*Vorliegender Text*:
========================================

Bewertung: 3.5 / 5
Climax ist vor allem ein Film für die Sinne, die Augen, die Ohren. 90 Minuten, die nicht nur für die Figuren, sondern auf ihre Weise auch für den Zuschauer zu einem Drogentrip werden. Tanz, Ekstase, Leidenschaft, Emotionen... All das köchelt bis zum Höhepunkt vor sich hin. Schönheit wird zu etwas Hässlichem, bei der die Story und Motivationen zwar auf der Strecke bleiben, aber man dennoch zum Höhepunkt kommt. Experimentell und unkonventionell, ganz klar ein französischer Film, der es liebt, französisch zu sein.
Climax Kritik
In einem einsamen verlassen Schulgebäude treffen sie sich. Verschiedene Tänzer aus ganz Frankreich, vereint für ein Ziel, eine unglaubliche Performance auf die Beine zu stellen und dann auf Tournee zu gehen. Drei Tage üben sie, Fremde kommen sich näher und das Ergebnis ist ein Genuss. Der letzte Abend, jetzt wird gefeiert, getrunken und auf das angestoßen, was man in den letzten Tagen geschaffen hat. Ekstatisch werden Körper zur Musik bewegt, werden Grenzen ausgelotet, und dann kippt die Stimmung. Jemand hat Drogen in den Alkohol gemischt. Die Wirkung setzt ein, erst langsam, dann immer stärker. Aus Zuneigung wird Misstrauen, aus Leidenschaft Hass...
Trailer zu Climax
Climax ist ein Film, wie er wohl nur aus einem Land wie Frankreich kommen kann und dessen ist sich Regisseur Gaspar Noé vollends bewusst, und selbstbewusst tritt er an, dies zu beweisen. Das machen bereits die ersten Minuten des Films klar, die nicht nur die Protagonisten vorstellen, sondern dem Zuschauer auch in fetten Lettern klarmachen "Dies ist ein Film, der stolz ist, französisch zu sein!" und so prangt gleichsam patriotisch die französische Flagge fast die gesamte Spielzeit groß im Bild. Die Claims sind abgesteckt, doch was auf den Zuschauer zukommt, erwartet dieser wohl nicht, denn Climax wird seinem Titel gerecht, es ist ein Höhepunkt ganz besonderer Art, ein Höhepunkt für die Sinne.

========================================

*Bereitgestelltes Material*:
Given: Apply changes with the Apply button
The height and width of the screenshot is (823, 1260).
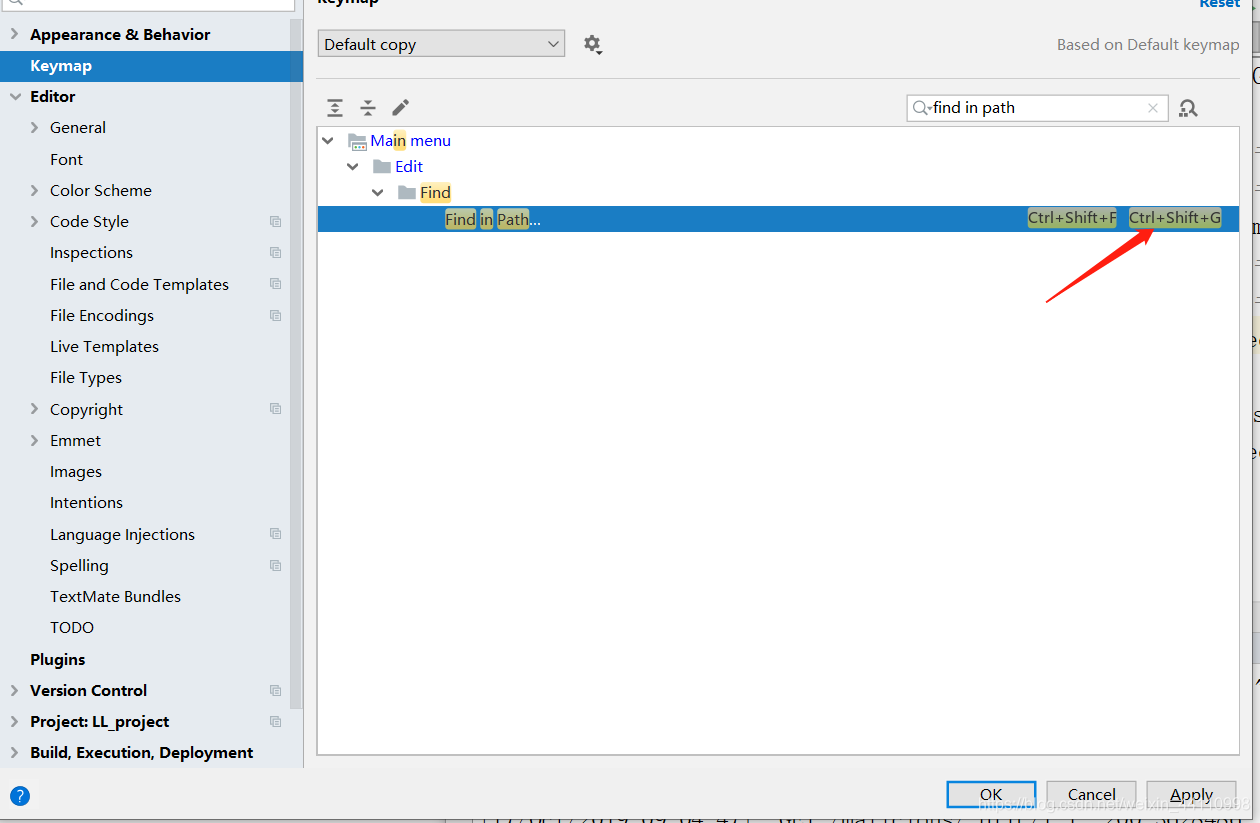Looking at the screenshot, I should click(1191, 793).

========================================

*Anforderungen*:
**a)** Wie viele Tage üben die Tänzer laut der Filmkritik zu Climax?
**b)** Welche Begriffe nennt die Filmkritik zu Climax in der Aufzählung, die mit „Tanz“ beginnt?
**c)** Gib aus der Filmkritik zu Climax den Abschnitt wieder, der mit den Worten „Climax Kritik“ beginnt und mit „aus Leidenschaft Hass...“ endet, und ersetze darin „Schulgebäude“ durch „Fabrikgebäude“.

*Antworten je Aufgabe*:
**a)** Drei Tage.

**b)** Tanz, Ekstase, Leidenschaft, Emotionen

**c)**
Climax Kritik
In einem einsamen verlassen Fabrikgebäude treffen sie sich. Verschiedene Tänzer aus ganz Frankreich, vereint für ein Ziel, eine unglaubliche Performance auf die Beine zu stellen und dann auf Tournee zu gehen. Drei Tage üben sie, Fremde kommen sich näher und das Ergebnis ist ein Genuss. Der letzte Abend, jetzt wird gefeiert, getrunken und auf das angestoßen, was man in den letzten Tagen geschaffen hat. Ekstatisch werden Körper zur Musik bewegt, werden Grenzen ausgelotet, und dann kippt die Stimmung. Jemand hat Drogen in den Alkohol gemischt. Die Wirkung setzt ein, erst langsam, dann immer stärker. Aus Zuneigung wird Misstrauen, aus Leidenschaft Hass...